→ EXERCISE PROMPT
Rewrite the entries from the line containing "photos, essays, cycling & travel (526, 40)" down to the line containing "Kulağa hoş gelmesine (49, 342)", with "Projects" replaced by "Portfolio" and everything else unchanged. Leave the pictures out of your answer.

→ EXERCISE MATERIALS
━━━━
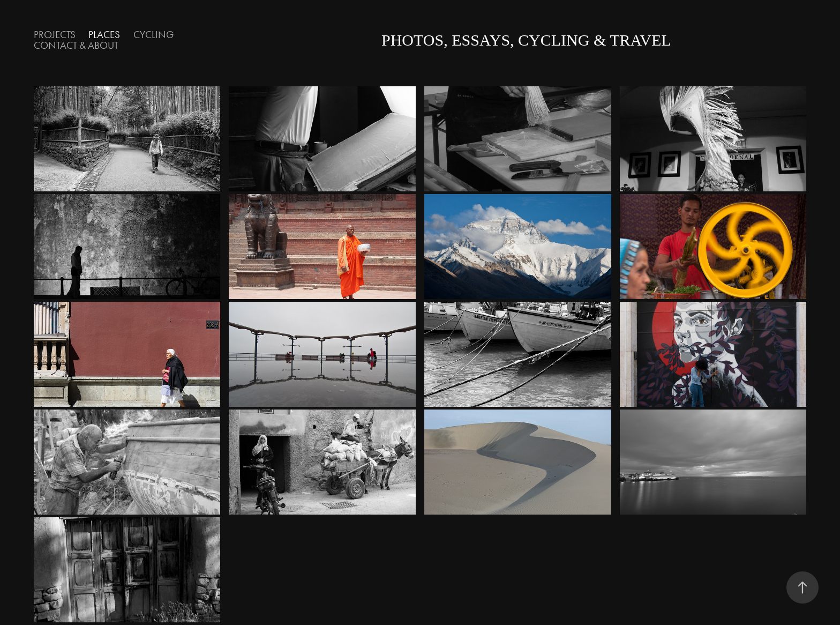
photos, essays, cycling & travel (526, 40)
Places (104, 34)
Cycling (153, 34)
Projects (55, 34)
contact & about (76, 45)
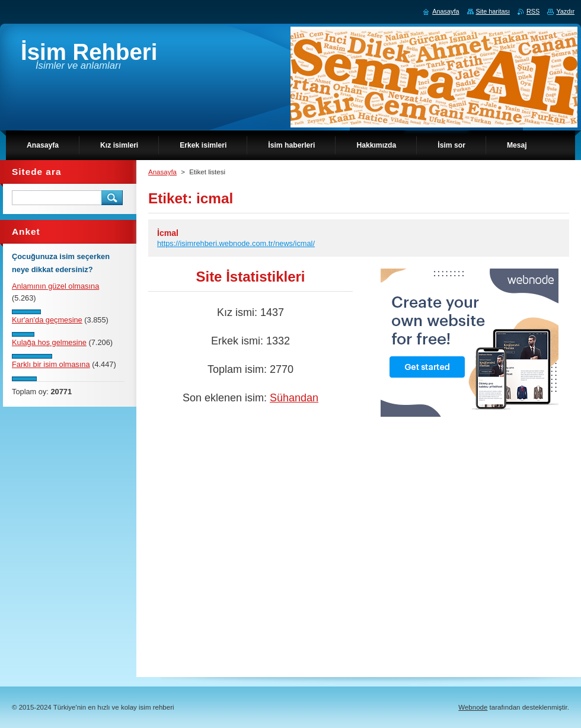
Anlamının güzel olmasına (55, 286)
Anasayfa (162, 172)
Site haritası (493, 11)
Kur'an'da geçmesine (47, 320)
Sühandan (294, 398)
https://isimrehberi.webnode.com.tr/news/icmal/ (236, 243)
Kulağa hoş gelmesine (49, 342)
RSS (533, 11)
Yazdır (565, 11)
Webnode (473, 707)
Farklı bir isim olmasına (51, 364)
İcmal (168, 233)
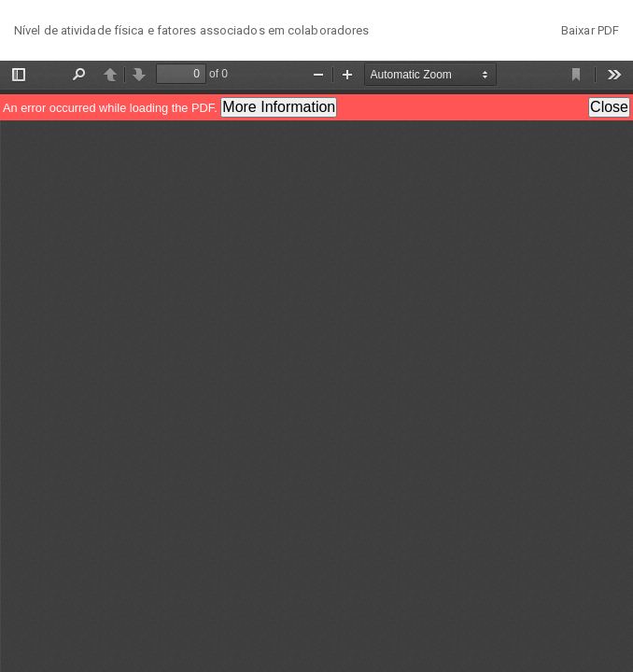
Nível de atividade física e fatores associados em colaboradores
━━━━
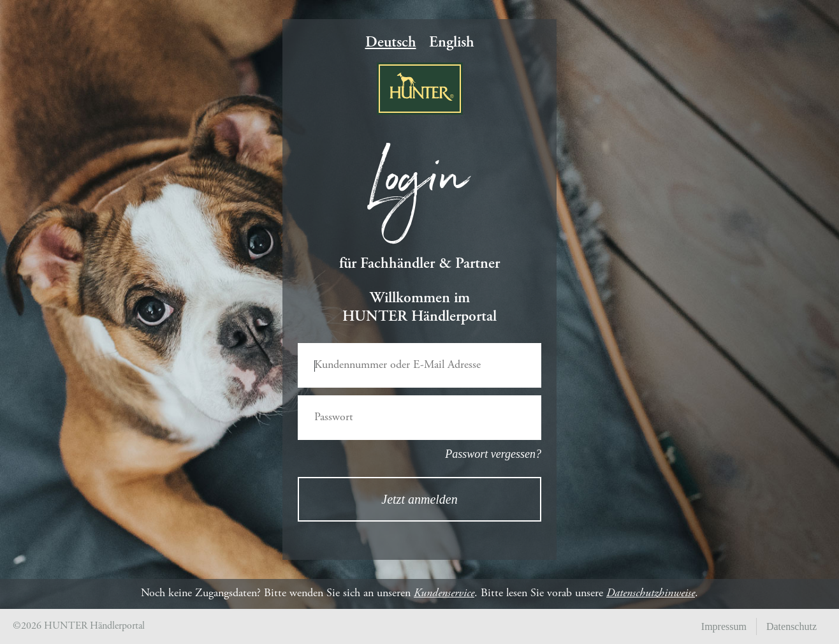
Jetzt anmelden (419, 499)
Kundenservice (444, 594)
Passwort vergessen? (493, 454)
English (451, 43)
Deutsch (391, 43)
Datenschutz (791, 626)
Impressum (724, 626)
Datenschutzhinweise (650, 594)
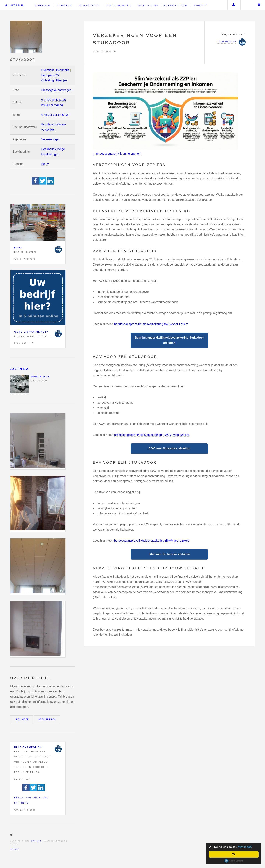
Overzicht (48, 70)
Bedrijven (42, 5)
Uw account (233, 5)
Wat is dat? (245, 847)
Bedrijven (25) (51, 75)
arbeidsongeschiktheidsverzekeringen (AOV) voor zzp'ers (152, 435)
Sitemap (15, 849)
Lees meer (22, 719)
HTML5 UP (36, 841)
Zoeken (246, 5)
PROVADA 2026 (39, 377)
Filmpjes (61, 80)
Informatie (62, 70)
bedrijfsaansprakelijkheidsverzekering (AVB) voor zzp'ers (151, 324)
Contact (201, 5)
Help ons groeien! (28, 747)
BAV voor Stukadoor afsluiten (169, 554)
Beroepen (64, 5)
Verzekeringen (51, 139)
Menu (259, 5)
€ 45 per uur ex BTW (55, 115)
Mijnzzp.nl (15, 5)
━━━━
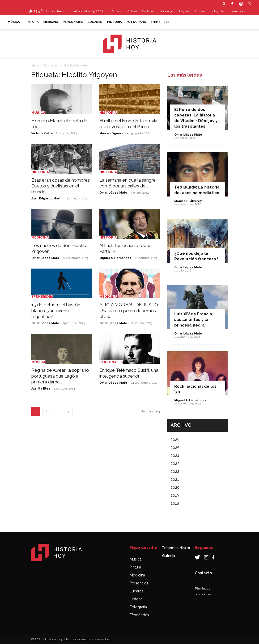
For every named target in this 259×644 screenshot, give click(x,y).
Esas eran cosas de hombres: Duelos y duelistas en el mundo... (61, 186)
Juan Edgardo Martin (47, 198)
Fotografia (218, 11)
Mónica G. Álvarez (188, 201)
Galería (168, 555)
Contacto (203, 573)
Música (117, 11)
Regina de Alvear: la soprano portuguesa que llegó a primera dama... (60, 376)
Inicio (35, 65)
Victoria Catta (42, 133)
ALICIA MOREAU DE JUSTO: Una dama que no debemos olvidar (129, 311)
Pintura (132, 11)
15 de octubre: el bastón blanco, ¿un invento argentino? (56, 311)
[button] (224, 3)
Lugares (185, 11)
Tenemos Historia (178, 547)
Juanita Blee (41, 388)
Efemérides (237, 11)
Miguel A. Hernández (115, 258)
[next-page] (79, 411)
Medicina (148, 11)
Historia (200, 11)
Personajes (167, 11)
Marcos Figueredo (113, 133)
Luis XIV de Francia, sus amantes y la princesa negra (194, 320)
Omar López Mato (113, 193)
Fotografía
━━━━
→ RESPONSE TO THIS TASK
photos, essays, cycling & travel (526, 40)
Places (104, 34)
Cycling (153, 34)
Portfolio (55, 34)
contact & about (76, 45)
Anlamının güzel olmasına (55, 286)
Anasayfa (162, 172)
Site haritası (493, 11)
Kur'an'da geçmesine (47, 320)
Sühandan (294, 398)
https://isimrehberi.webnode.com.tr/news/icmal/ (236, 243)
Kulağa hoş gelmesine (49, 342)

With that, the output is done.